◆ SOURCE:
-------------------------

Junior Bouassa, président de l’Association des étudiants et des stagiaires gabonais en Tunisie (AESGT), parle d’arrestations « musclées et inopinées ».

« Dans notre cas, cinq étudiants gabonais ont été arrêtés bien qu’ils soient en règle sur le territoire tunisien », affirme-t-il.

« Être traités avec dignité »

« Nous ne demandons qu’une chose : être traités avec dignité », implore le président de l’AESAT, Christian Kwongang. Car « au poste de police, ils subissent un traitement humiliant, avec une attente de plusieurs heures dans le froid sans connaître les motifs desdites arrestations, et ils se font prélever leurs empreintes et leur ADN [par voie salivaire] sans leur consentement. Par la suite, ils sont photographiés avec une pancarte, comme les criminels dans les films », lit-on dans un communiqué publié par l’association.

Cette dernière assure que ces « multiples arrestations arbitraires » ont été recensées dans plusieurs régions de Tunisie et très régulièrement au niveau du gouvernorat de l’Ariana.

L’AESAT dit avoir demandé et attendu, en vain, des explications auprès du poste de police. Certains agents disent procéder à « l’enregistrement des étrangers ».

-------------------------

◆ MATÉRIEL FOURNI:

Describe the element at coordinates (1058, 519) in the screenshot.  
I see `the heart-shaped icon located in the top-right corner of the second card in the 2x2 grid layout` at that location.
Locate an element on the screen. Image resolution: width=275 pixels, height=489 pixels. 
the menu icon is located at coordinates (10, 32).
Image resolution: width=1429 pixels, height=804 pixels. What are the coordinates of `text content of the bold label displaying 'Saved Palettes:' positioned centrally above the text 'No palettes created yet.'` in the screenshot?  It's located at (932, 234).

-------------------------

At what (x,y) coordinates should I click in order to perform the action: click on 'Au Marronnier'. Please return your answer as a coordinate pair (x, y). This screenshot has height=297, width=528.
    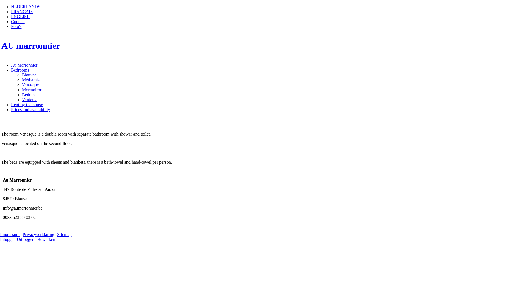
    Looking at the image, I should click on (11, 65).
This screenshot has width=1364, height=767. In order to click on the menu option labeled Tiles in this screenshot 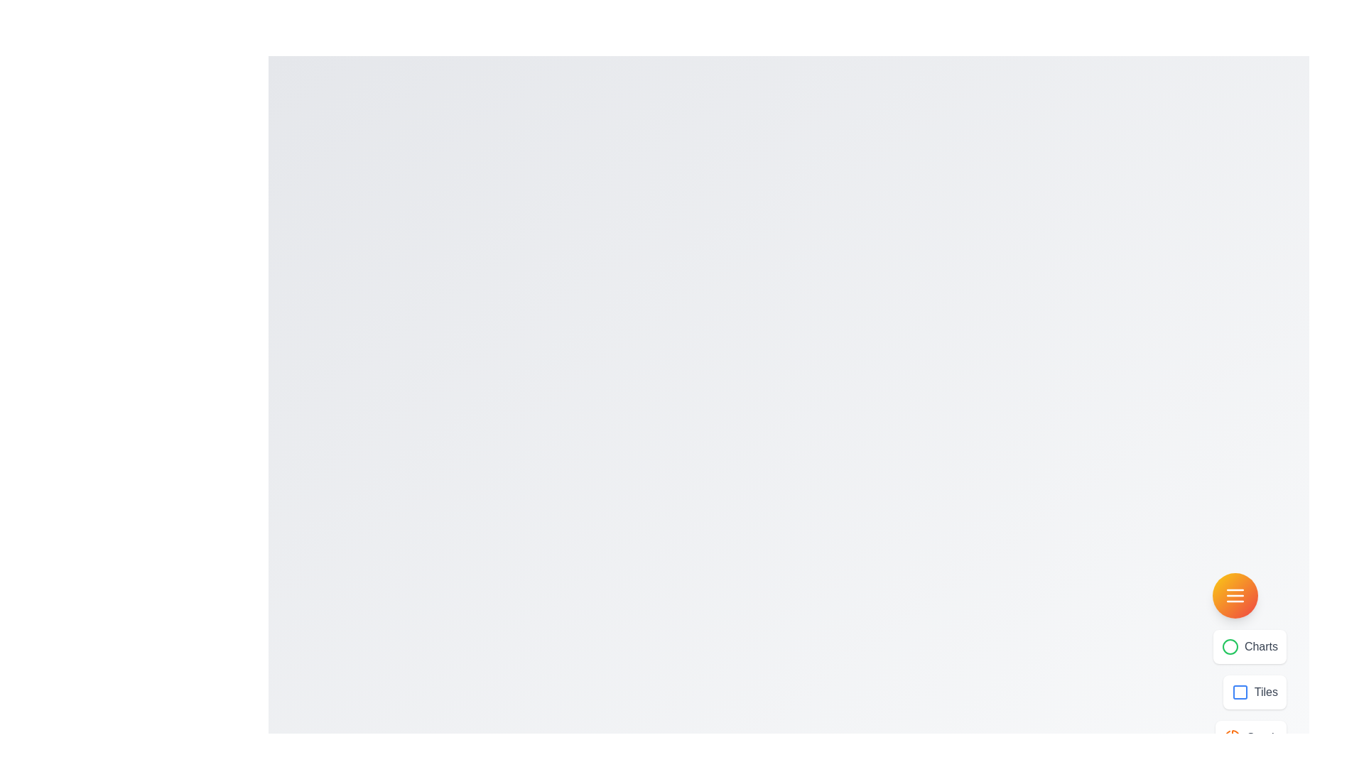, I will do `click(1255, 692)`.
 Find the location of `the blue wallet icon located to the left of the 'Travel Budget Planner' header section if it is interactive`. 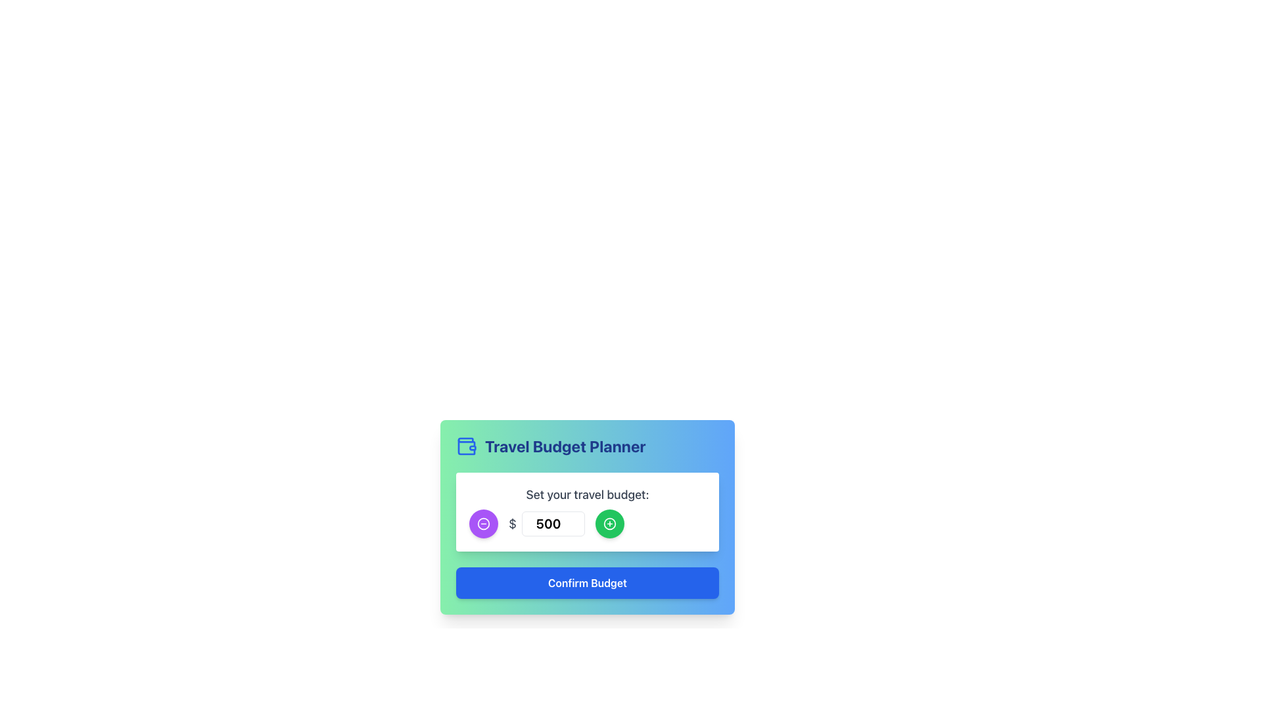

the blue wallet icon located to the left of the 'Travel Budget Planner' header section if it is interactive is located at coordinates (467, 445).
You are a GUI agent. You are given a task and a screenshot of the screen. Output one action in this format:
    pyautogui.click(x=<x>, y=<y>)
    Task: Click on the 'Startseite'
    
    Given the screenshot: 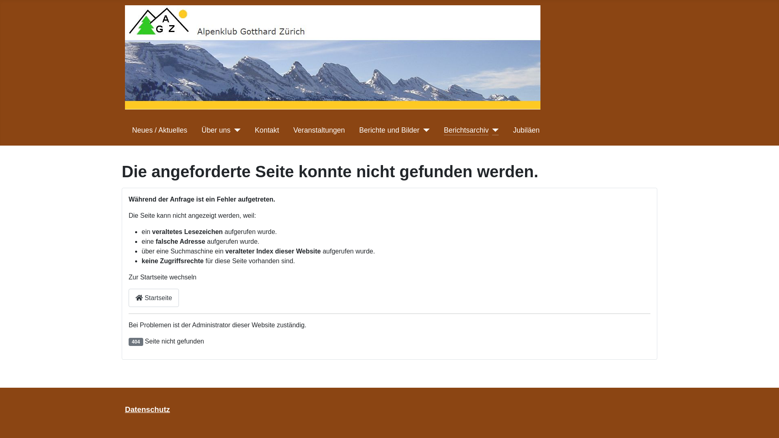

-------------------------

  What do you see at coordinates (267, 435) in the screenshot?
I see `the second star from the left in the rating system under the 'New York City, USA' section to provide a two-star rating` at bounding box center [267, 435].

-------------------------

◆ EXERCICE PROPOSÉ: D'après la source sur les arrestations d'étudiants étrangers en Tunisie, dans quel gouvernorat ces arrestations ont-elles été recensées très régulièrement ?

◆ TÂCHE ACCOMPLIE: Dans le gouvernorat de l'Ariana.